We ought all to have gone to Vallombrosa today but were prevented by the weather. Moreover Pauline is ill again, and under the doctor.
Sunday afternoon Marguerite and I went to Boboli Gardens. It was too chilly for elaborate sketching. We met Jowett in the Gardens, and with him savoured the sculptures and the vistas. Then we all three went to the Piazza V. Emanuele, and drank, and listened to 'Zampa' and such things. Heavy sky, but swifts flying high. The Square was a great party of families.
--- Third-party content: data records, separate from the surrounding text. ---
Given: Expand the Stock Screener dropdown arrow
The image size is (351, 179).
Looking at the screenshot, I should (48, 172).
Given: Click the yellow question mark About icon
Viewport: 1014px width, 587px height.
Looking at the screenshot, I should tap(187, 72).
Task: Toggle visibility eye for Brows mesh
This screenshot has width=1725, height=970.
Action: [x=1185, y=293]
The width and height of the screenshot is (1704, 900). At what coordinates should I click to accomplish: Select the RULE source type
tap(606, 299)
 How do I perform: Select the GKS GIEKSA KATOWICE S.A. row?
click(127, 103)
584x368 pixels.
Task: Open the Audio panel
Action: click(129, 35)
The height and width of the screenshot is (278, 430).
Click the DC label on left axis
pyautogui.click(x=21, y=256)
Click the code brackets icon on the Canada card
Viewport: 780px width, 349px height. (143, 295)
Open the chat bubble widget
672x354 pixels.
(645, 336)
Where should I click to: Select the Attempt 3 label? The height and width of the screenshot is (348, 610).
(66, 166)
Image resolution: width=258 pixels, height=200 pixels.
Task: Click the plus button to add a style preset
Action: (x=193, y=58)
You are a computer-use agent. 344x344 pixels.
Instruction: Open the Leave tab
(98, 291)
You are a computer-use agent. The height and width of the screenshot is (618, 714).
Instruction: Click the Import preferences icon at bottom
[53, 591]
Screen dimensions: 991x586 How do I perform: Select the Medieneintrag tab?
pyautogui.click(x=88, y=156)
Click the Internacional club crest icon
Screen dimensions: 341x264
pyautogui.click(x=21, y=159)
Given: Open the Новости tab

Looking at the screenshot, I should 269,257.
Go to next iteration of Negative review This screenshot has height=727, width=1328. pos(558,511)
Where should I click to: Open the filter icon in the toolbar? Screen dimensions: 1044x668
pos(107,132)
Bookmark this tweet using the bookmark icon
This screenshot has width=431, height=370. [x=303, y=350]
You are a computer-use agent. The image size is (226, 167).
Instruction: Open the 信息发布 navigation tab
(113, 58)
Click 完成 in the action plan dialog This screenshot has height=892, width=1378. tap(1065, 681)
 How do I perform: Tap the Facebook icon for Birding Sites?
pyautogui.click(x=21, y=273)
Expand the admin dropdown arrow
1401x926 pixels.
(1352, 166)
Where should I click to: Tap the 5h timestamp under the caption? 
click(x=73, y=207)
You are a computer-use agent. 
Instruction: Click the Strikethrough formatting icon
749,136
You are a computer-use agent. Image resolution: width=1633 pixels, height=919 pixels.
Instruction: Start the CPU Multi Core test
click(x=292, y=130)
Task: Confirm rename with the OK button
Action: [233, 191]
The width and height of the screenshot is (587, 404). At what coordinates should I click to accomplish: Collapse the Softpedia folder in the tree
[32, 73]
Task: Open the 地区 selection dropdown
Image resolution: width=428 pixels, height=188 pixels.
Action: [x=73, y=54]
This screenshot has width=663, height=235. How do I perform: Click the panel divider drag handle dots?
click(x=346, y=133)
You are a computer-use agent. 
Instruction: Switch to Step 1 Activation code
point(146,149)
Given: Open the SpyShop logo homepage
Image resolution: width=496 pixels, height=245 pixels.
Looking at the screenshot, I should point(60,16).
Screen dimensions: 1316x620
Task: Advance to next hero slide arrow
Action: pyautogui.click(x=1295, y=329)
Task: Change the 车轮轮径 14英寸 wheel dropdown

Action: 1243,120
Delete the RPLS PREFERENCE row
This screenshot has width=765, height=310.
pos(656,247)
Most of the women are wearing half mourning in this hotel. This is because we received the news on Saturday of the death of the King. The moved silence in which it was received in the coffee-room was most remarkable. One middle-aged man had apparently some difficulty in not crying. Gaiety however is now unchecked, though many people are ill. I think that one of the things that have struck me in Florence & Brighton is the unpleasant expressions, & the ungainliness of the Anglo-Saxon women; their extraordinary unattractiveness. I saw three middle-aged American women meet & greet each other this morning, and the sight & sound were rather trying. (It is true I am slightly unwell.) What looks, what gestures, and what voices! But then I often feel that I myself, when alone, go about with a fixed unpleasing expression of disgust. I don't know why.
Yesterday morning Mr. Mock, Marguerite & I went up to S. Miniato again, and I finished my pastel.
This morning, being desoriente, I went to the Pitti. In the main it left me cold. It is an unpleasant & difficult place in which to see pictures, & quite half the pictures are n.g. Crowds of people in the place.